## TASK ITEM
In this exercise, print only the lines from the line with "Click the pause script execution icon" to the last line of the data below, inclusive. Any pictures should be left out.

## EXERCISE INPUTS
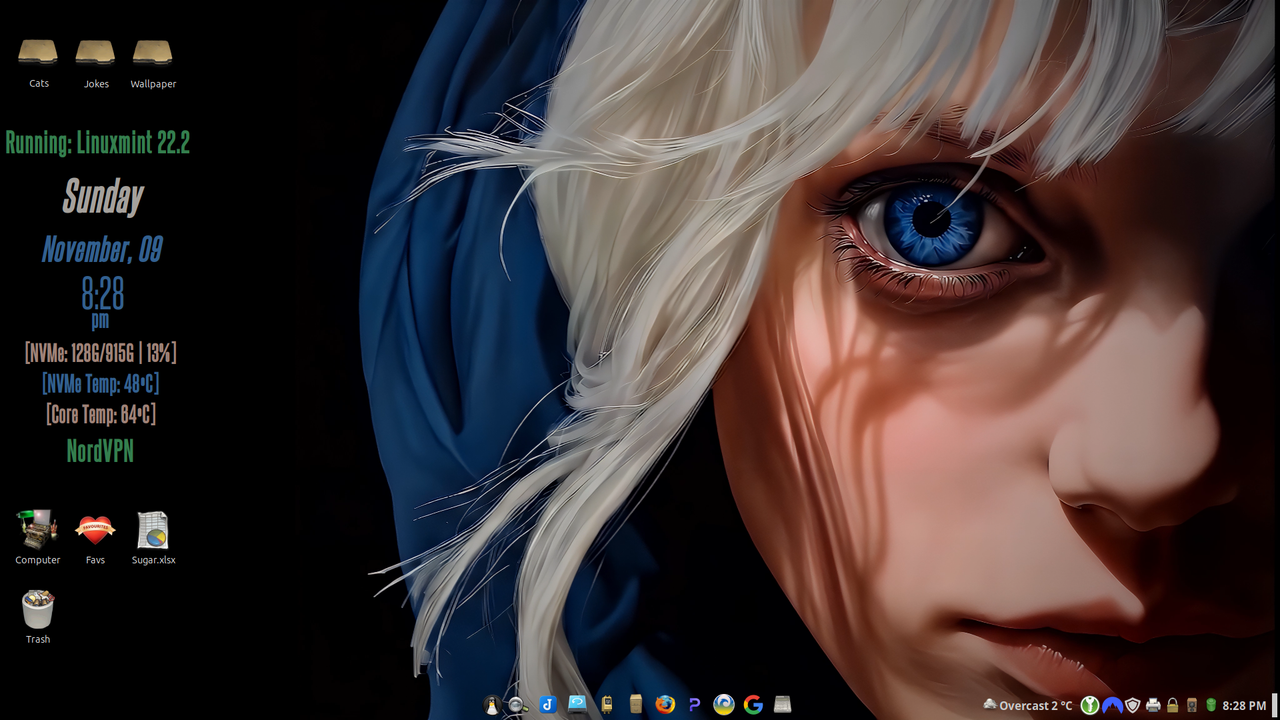The width and height of the screenshot is (1280, 720).
Task: Click the green drive monitor tray icon
Action: point(1211,705)
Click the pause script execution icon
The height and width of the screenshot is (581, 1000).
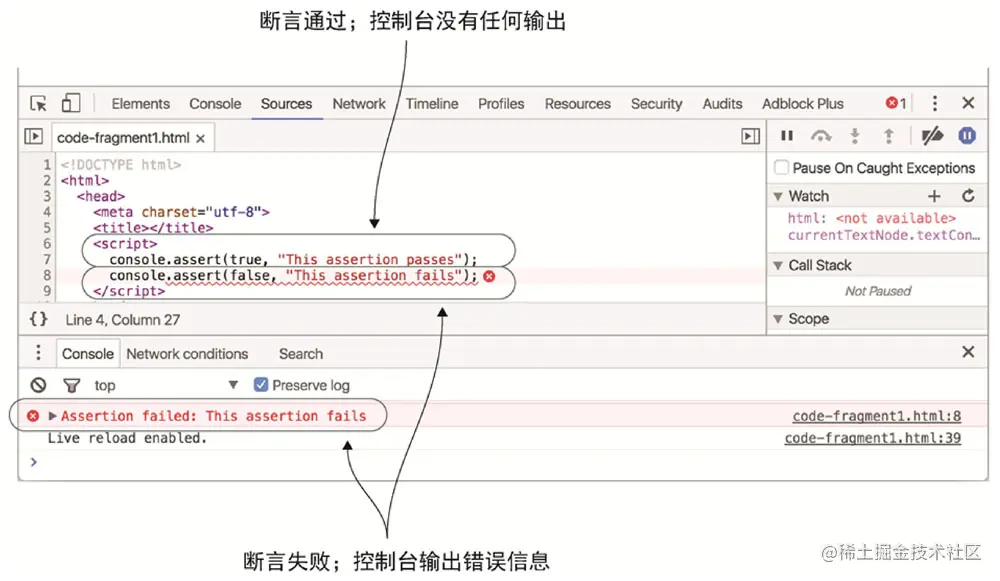click(x=786, y=136)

## EXERCISE RESULT
Click the pause script execution icon
The height and width of the screenshot is (581, 1000).
click(x=786, y=136)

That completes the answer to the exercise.